Botanical Name Helianthus annuus

Consumer Life6-12 days

In recent years, smaller cultivars of sunflower have become a very popular florist item, and a range of forms and colors are now widely available in the trade. Helianthus is derived from the Greek helios, the sun, and anthos, a flower.

SWEET PEA

Botanical Name Lathyrus odoratus

Consumer Life Properly pre-treated and handled, sweet peas can give a display life of up to 7 days.

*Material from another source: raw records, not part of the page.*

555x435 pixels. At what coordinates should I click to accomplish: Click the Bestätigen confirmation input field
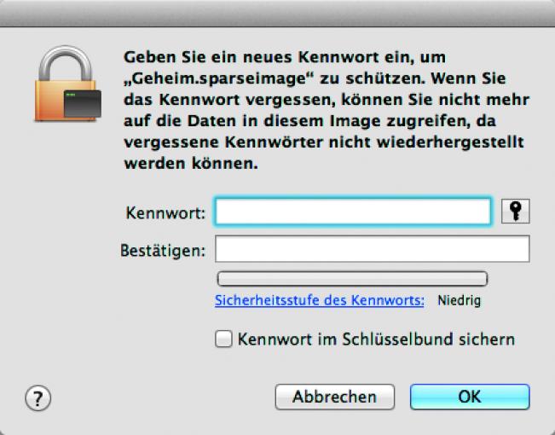[373, 249]

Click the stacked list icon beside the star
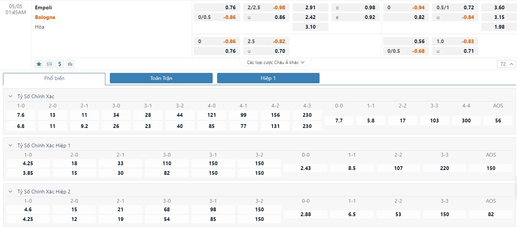49,64
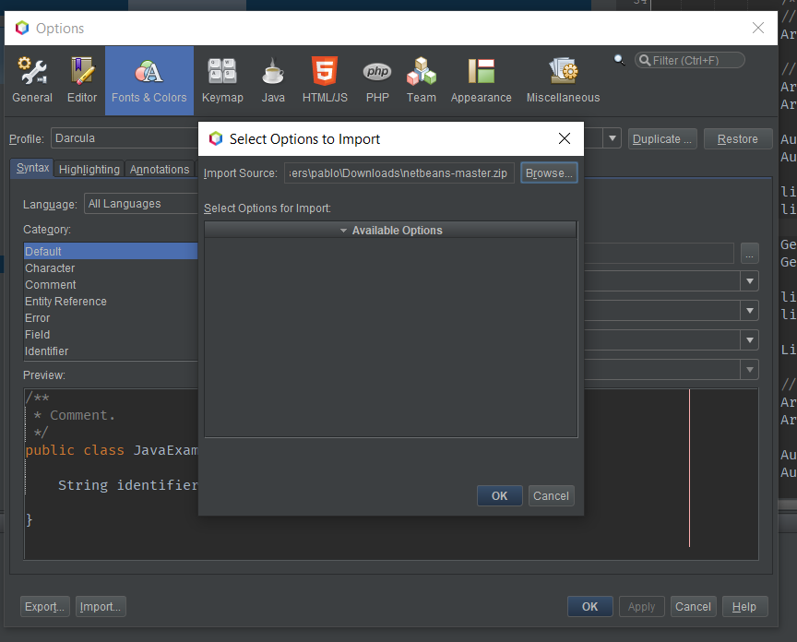
Task: Switch to the Highlighting tab
Action: tap(89, 169)
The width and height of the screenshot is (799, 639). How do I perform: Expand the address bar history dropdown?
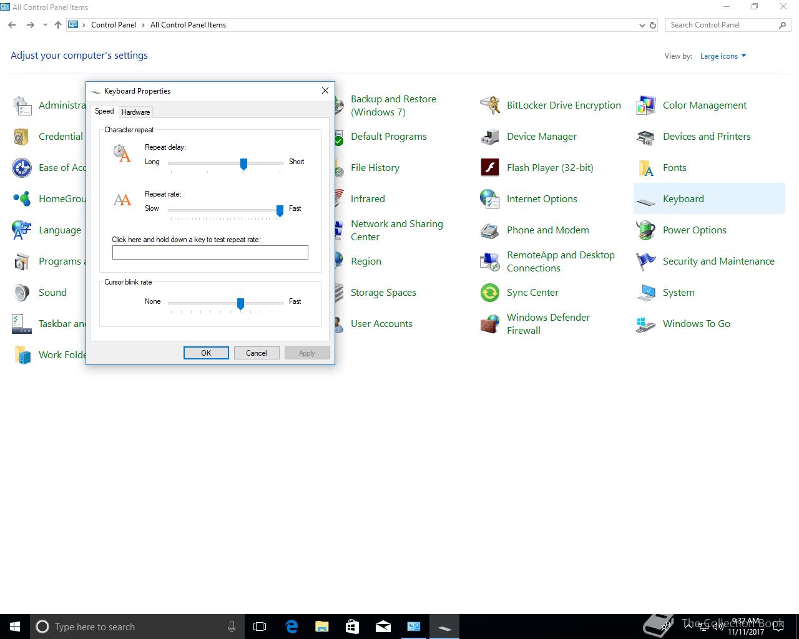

Once important cut flowers, prized for their aroma and range of colors, sweet peas benefit substantially from anti-ethylene pretreatments. The specific name odoratus means sweet smelling. Combined with a sugar pulse, treatment with STS or 1-MCP enables these delicate flowers to be harvested at an earlier stage when the flowers are less susceptible to damage, and to give as much as a week of display life.

SWEET WILLIAM

Botanical Name Dianthus barbatus

Consumer Life5-9 days

A close relative of carnation, normally grown in the field, Sweet William flowers are borne on a short-stemmed inflores- cence. Colors range from white through intense red and purple, and provide strong accents in an arrangement. The specific epithet barbatus means bearded or barbed in reference to the beard-like growth emerging from the petals.

TUBEROSE

Botanical Name Polianthes tuberosa

Consumer Life Tuberose flowers that have been properly pre-treated can last 7-10 days in an arrangement.

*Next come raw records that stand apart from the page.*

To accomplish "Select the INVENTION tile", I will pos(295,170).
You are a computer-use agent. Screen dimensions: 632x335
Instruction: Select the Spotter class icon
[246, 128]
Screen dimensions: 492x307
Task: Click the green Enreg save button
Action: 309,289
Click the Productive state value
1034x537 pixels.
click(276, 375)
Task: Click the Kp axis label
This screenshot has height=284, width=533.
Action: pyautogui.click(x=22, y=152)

Spikes of ivory flowers much prized in the East for their fragrance and by western florists for accents and bridal bouquets, tuberose flowers bear as many as 50 florets, in pairs, on a tall spike. The postharvest life of these flowers typically is limited by failure of developing buds to open, so that the life is deter- mined by the life of the flowers that were open at harvest. Proper pre-treatments can greatly extend the life of tuberose, and should routinely be carried out with flowers intended for storage and transport.

TULIP

Botanical Name Tulipa cvs., hybrids

Consumer Life3-6 days

Tulips, one of the classical cut flowers, were the source of tremendous interest when they were first brought to Holland from the Mediterranean countries where they are native. The most common species, Tulipa gesnerana, was named after C. Gesner, a botanist who lived from 1516-1565.

WAXFLOWER, GERALDTON WAXFLOWER

Botanical Name Chamelaucium uncinaturn

Consumer Life5-10 days when pre-treated with STS or 1-MCP

A native to Western Australia, the 'Geraldton' wax flower is available in shades of white through deep purple, and has become an important "filler" material. It is produced in substantial quantities in Israel and more recently in Australia and California. Various techniques have been developed to manipulate the flowering season, and the availability of substantial volumes from the Southern Hemisphere makes wax flower an item that is commonly avail- able in the trade. The specific epithet "uncinatum" means hooked at the point, in reference to the leaves which are hooked at their ends. The crushed leaves give a pleasing citrus aroma.

YELLOW ASTER

Botanical Name x Solidaster luteus

Consumer Life7-10 days

The x prior to the generic name indicates that this species is an inter-generic hybrid, name- ly, the result of two different genera (Aster and Solidago) crossing. The specific epithet luteus means yellow. Originated in the Leonard Lille Nursery located in Lyon, France (1910).